If tripping over her own hem didn't kill her, the humiliation of seeing everyone stare at her when she truly didn't wish them to was worse. Granted, she was still far less gaudy and colorful than most of the members of the court, but she was still more colorful and gaudy than usual.
That was how she was always going to describe this moment: colorful and gaudy. To her, there were no other words fit to describe it. It tore at her heart and pride to admit it, but she was sinking to the level of a common noblewoman in order to achieve what she wanted. In this case, it was the chance of being a lady-in-waiting and collecting her own money.
Niamh was ambitious and she knew she needed funds if she was ever going to get what she wanted. Land, a title for herself, and, above all, the respect and influence that her peers claimed. She was no man and hence the ambition within herself was deadly and poisonous but nothing could stop her. She had sipped at the warm liquids of eduation, a gift mostly confined to men, and hungered for everything else that came with it. She wanted her name to go down in history as the world's first woman land owner. She wanted her fortune to be the most prominent in her children's mind when she passed to whatever happened after death and she wanted her land to be passed down to a daughter or son, whichever came first.

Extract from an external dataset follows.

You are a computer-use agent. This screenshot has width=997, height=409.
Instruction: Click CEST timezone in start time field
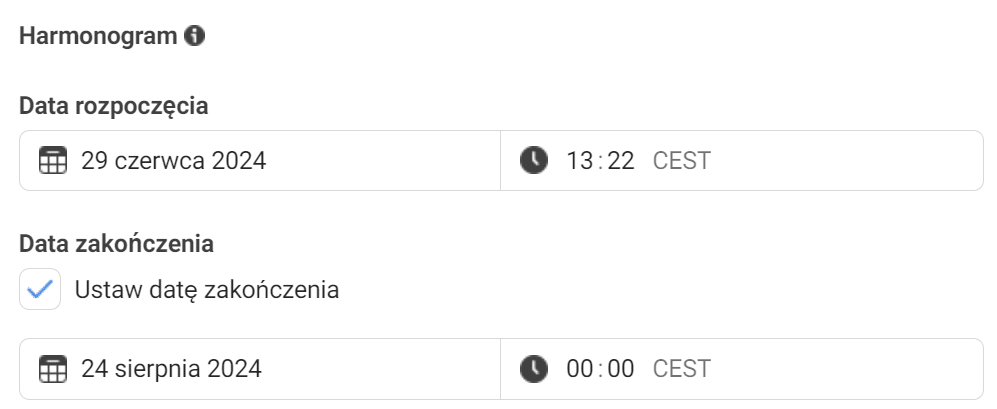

She wanted to defy the order of the world and put a notch in it, a slight dent, if you would. It was something that would make people pause and give her consideration. Yes, she was tiny in stature. She was tiny compared to most people standing at five feet tall, but that wouldn't matter when she showed that size didn't stop someone for reaching for the stars.

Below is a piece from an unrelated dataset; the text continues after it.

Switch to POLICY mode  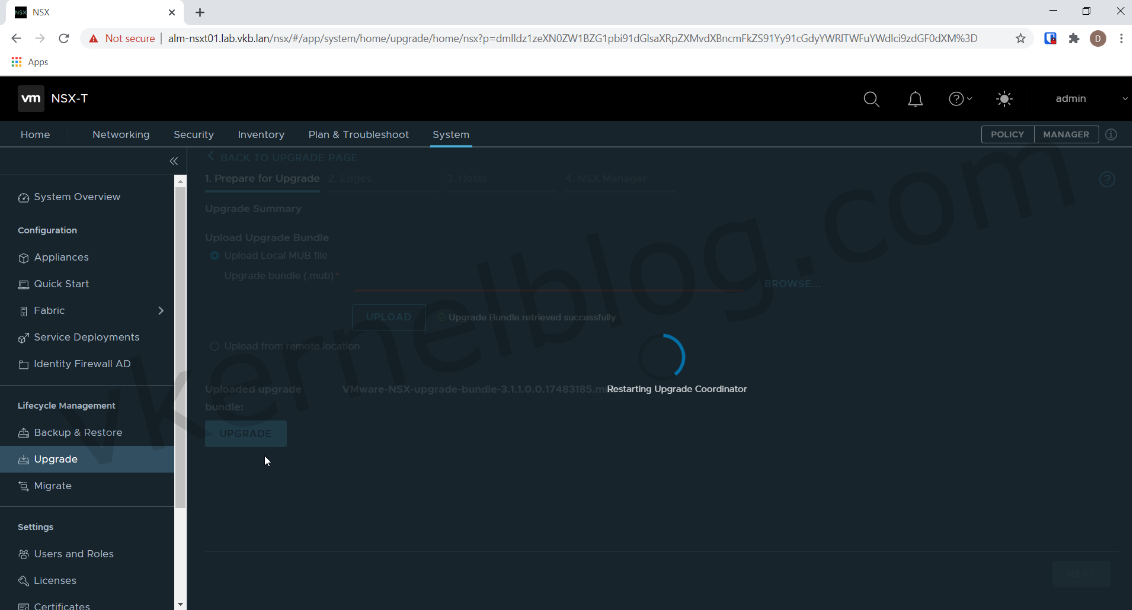coord(1007,134)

But first, she needed money.
Not the money that her father gave her monthly (when he felt like she had been good), but money that she herself worked for and owned. Her father shouldn't be able to take away the money and if he demanded she give him part of it, she would lie to his face and say the pay was less than it was. Anything that was left over after he raided her private coffers was something that she would squirrel away, spending only when necessary.
That was actually what she was nervous of. Lady Niamh failed to lie to anyone. It was a crucial fact. Her eyes failed to look at the other person's. Her face flared red as if she had stayed out in the sun too long. Often, she stuttered as she tried to lie. Basically, Lady Niamh McNamara couldn't lie her way out of a barn if she needed to. It was physically impossible for a woman whose ambitions meant she should have prepared herself for the task beforehand.

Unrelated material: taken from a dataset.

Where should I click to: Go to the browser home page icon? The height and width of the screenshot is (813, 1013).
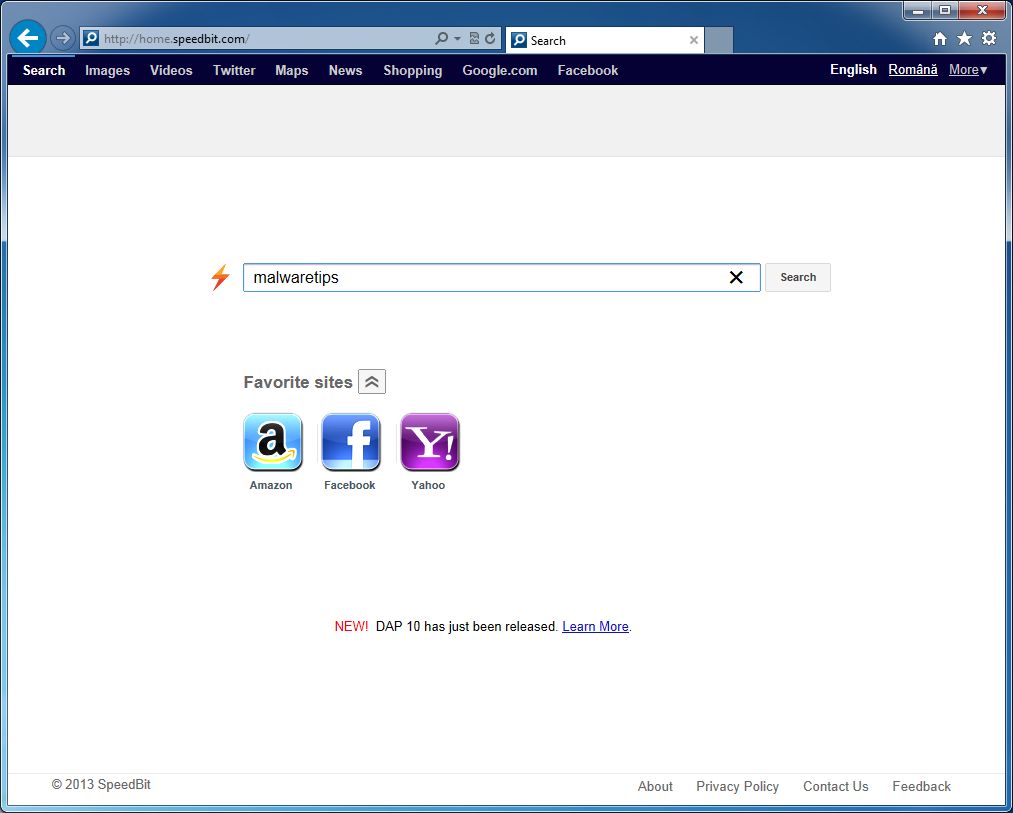tap(938, 37)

That was what she was nervous about, more than anything. She could handle people when she told the truth. But when she told a lie, it was all she could do not to give herself away with a stutter or too much blinking. Hence, she always told the truth.
She had no idea how she was going to fool her father.
With a sense of dread, Niamh knocked on the door before her. She had heard that Lady Cliona, King Aedan's eldest sister, had arrived at the Keep after her husband's unfortunate, untimely demise (but then, when was a demise not unfortunate or untimely, really?). So it was with her that Niamh tried first and foremost. She had heard that Cliona, while not exactly attractive, was a clever woman. Educated and respectable, Niamh could bear to serve a woman like that all while searching around for her own means to attain the level of respectability her mistress would have.
It was with that dread and that persistant nervousness that Niamh awaited the opening of the door to either a new beginning or a disastrous end.